[Data for analysis — start]
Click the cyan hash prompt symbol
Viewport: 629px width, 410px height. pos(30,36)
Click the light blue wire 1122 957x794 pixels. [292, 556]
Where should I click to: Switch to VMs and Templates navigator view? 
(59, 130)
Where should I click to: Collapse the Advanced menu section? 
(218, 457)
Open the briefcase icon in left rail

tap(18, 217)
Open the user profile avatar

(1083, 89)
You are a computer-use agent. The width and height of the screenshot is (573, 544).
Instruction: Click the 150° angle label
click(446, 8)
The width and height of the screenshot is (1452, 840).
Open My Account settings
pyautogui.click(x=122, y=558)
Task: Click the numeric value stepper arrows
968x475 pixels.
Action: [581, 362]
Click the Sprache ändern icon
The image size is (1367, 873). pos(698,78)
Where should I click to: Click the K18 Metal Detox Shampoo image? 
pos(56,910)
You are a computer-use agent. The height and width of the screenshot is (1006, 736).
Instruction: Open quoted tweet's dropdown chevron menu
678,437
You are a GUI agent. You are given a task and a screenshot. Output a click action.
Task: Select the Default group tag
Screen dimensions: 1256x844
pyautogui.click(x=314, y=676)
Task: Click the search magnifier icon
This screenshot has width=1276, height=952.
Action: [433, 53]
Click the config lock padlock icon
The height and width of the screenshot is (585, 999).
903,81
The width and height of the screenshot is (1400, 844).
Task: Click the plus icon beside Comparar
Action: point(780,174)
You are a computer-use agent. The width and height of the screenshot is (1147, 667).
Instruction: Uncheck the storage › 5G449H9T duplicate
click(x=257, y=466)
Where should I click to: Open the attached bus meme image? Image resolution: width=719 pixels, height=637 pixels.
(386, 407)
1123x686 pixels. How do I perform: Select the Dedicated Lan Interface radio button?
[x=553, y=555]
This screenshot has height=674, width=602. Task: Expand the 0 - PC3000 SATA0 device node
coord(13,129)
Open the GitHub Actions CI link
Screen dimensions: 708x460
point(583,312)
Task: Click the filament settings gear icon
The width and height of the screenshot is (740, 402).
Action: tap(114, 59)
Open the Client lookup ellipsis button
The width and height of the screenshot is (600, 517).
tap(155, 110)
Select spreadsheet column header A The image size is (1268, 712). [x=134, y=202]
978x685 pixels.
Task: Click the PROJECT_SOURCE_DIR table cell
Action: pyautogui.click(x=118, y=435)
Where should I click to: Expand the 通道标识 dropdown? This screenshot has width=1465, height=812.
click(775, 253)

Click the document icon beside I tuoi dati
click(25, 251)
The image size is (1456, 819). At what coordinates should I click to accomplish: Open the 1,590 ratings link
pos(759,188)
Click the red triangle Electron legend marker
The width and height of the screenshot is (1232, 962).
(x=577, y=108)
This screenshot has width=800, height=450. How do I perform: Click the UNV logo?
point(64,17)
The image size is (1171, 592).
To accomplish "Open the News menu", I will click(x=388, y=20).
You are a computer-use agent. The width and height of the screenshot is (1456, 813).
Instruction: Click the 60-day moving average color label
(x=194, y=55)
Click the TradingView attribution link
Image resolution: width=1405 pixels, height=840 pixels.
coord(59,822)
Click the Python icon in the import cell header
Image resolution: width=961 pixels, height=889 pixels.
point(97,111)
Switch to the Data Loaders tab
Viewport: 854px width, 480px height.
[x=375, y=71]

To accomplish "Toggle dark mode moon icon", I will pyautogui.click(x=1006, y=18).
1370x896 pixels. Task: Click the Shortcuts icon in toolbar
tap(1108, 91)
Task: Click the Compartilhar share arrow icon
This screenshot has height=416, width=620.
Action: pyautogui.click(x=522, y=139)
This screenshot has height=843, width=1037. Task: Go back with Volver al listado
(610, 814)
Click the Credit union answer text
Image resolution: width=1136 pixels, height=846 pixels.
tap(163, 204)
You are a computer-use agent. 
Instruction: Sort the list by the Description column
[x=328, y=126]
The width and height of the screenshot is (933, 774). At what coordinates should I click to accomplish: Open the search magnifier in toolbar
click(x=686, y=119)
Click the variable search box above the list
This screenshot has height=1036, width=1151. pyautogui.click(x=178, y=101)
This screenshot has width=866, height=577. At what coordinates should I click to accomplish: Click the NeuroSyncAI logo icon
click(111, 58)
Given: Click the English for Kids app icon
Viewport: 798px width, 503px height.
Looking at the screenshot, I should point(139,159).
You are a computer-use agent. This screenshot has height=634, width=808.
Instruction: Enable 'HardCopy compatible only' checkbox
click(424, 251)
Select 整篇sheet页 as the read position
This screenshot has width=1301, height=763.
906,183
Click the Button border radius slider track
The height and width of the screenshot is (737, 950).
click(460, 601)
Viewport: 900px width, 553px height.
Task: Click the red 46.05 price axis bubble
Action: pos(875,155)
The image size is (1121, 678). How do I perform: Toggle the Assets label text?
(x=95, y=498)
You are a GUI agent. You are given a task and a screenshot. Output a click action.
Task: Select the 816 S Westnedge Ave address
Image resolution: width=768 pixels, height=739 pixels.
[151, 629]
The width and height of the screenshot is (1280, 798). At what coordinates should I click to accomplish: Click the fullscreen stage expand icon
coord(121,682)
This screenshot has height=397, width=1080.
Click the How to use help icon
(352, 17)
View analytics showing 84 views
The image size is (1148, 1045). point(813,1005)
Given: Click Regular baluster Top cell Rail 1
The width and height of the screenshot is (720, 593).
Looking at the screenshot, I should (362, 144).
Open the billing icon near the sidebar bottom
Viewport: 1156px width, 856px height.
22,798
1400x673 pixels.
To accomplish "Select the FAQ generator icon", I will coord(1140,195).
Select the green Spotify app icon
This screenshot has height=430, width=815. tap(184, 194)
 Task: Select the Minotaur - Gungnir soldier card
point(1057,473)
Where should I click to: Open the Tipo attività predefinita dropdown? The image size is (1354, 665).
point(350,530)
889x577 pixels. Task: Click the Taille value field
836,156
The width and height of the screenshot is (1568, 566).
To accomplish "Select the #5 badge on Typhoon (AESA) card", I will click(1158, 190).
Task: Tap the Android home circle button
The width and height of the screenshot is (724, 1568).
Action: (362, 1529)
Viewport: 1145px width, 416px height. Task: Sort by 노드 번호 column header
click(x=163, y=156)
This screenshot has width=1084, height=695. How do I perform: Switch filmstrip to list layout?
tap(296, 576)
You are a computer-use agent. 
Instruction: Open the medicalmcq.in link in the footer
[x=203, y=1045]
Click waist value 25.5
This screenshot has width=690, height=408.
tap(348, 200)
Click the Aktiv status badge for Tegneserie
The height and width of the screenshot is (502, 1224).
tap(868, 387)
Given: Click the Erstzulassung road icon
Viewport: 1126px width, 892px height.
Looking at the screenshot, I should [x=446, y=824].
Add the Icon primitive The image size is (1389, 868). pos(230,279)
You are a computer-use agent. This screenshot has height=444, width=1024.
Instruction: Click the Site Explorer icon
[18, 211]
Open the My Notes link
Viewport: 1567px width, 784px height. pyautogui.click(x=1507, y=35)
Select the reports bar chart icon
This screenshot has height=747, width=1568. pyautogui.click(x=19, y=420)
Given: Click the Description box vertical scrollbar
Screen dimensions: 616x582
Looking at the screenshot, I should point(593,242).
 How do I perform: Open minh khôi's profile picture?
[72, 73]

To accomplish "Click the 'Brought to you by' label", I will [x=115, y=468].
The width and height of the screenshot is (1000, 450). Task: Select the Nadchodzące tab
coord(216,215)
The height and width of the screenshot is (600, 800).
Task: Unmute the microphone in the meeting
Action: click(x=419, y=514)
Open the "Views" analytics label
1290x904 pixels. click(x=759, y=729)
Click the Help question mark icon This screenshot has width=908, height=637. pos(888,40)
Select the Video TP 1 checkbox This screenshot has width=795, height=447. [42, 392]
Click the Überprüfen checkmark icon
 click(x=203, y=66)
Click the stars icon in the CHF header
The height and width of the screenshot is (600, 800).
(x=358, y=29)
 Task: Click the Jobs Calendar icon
[Data for analysis — finish]
Task statement
Starting from the first line of the records above, retype each line exactly up to and including the one that contains "is (573, 544).", and nothing more.

Written reply
Click the cyan hash prompt symbol
Viewport: 629px width, 410px height. pos(30,36)
Click the light blue wire 1122 957x794 pixels. [292, 556]
Where should I click to: Switch to VMs and Templates navigator view? 
(59, 130)
Where should I click to: Collapse the Advanced menu section? 
(218, 457)
Open the briefcase icon in left rail

tap(18, 217)
Open the user profile avatar

(1083, 89)
You are a computer-use agent. The width and height of the screenshot is (573, 544).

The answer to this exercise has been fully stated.